A Time for Patriots To Rebel

SmokeyMacPot

New Member
Today is the anniversary of the Boston Tea Party. In a legendary act of defiance, Massachusetts patriots donned feathers, blankets and face paint, and boarded a cargo ship in Boston Harbor loaded with 342 trunks of dried and processed leaves from the Camellia sinensus plant ---- British East India tea. In an act of defiance that was repeated in five other ports, they dumped the entire shipment into the harbor and helped spawn the revolution that founded our nation.

The tea parties were political protests, symbolic gestures against a British-imposed tax on tea and the tyranny of a distant government.
Two hundred thirty-two years later, folks living in the "Land of the Free" are still struggling with the tyranny of government controls, and once again a plant is at the center of the controversy. This time the plant is marijuana, and specifically its medicinal use. In 1996 our state's voters had their own "California-style" tea party. They passed Proposition 215, which threw federal marijuana laws overboard. The message that the federal ban on medicinal marijuana was unacceptable could not have been clearer.

However, San Diego County supervisors, who appear to be living on the other side of an ocean of public sentiment, elected last week to defy the will of their constituents, and are seeking to have Prop. 215 overturned by suing the state. Their position is that federal laws banning all use of marijuana are correct and supersede state law, and that allowing sick and dying patients to follow state law and use marijuana with a doctor's recommendation sends the wrong message to children.

Witch hunts like this don't protect children, they burn lives. It's a vicious way to practice one's ideology ---- evasive, cruel and vindictive.

The supervisors' decision to sue the state is based on irrational fears, political expediency and the faulty intelligence from a war on drugs that America has waged against itself for more than 30 years.
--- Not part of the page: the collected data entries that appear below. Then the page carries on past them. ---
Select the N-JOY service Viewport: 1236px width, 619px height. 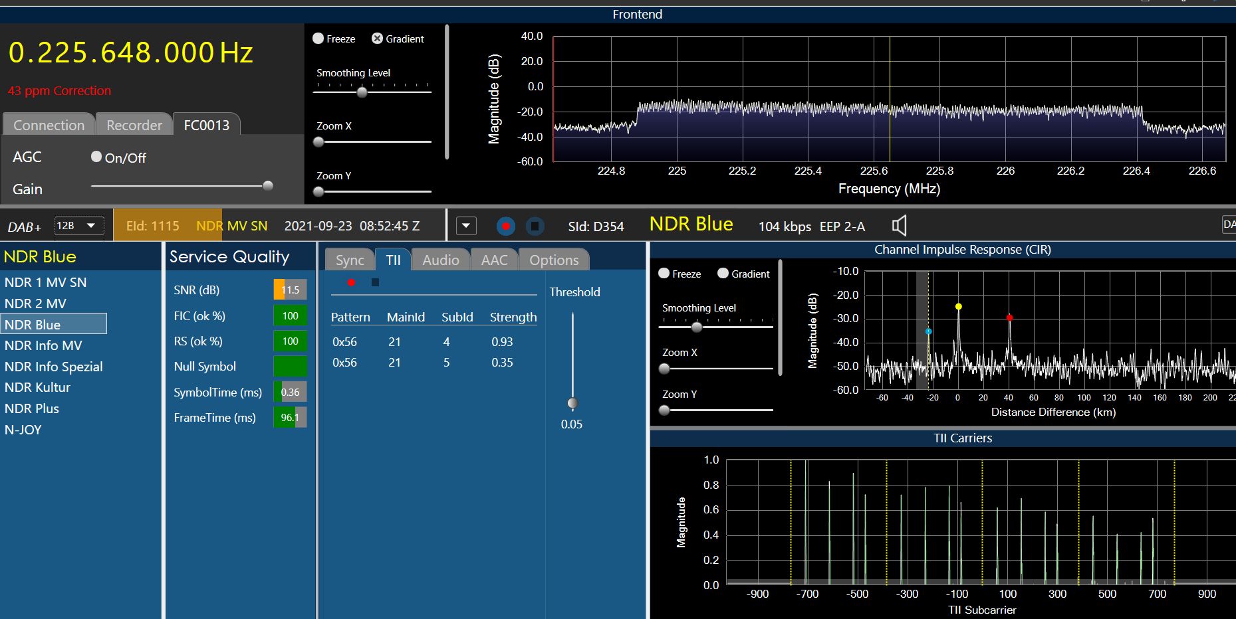pyautogui.click(x=23, y=430)
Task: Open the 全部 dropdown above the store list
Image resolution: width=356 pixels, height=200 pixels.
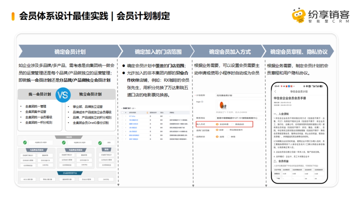Action: coord(134,108)
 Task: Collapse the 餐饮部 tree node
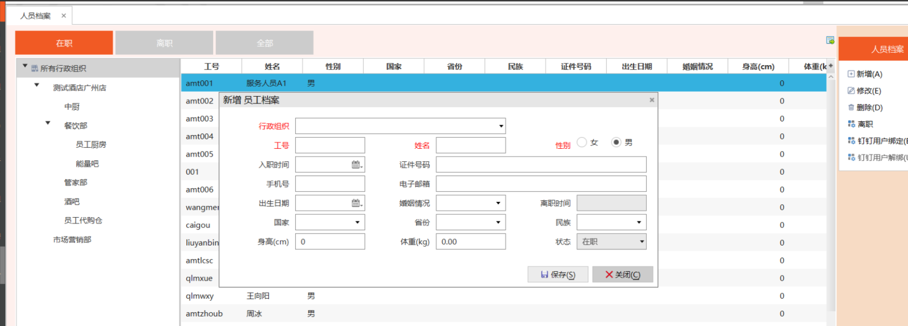(48, 123)
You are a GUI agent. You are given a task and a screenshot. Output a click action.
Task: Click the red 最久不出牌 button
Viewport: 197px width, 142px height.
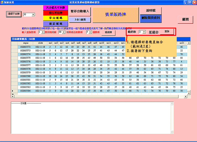(55, 13)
A war that we lost long ago.

Think I'm wrong? Watch the news this evening and count the drug ads. From toe fungus to erectile dysfunction, there isn't a problem that can't be solved by drugs. And it's not just on TV, it is everywhere we turn. We are bombarded with drug sales pitches day in and day out.

It is hard to imagine that America will ever be a drug-free society when one in 14 Americans is on anti-depressants and the hottest new job for college grads this year is a career as a pharmacist. Pharmaceutical companies are even hiring cheerleaders to push their products.

Drug manufacturers are major lobbyists and big political donors too. My congressman, Darrell Issa, doesn't want to talk about fixing the federal anti-marijuana laws, he wants to run seminars to explain the cornucopia of new Medicare drug plans available.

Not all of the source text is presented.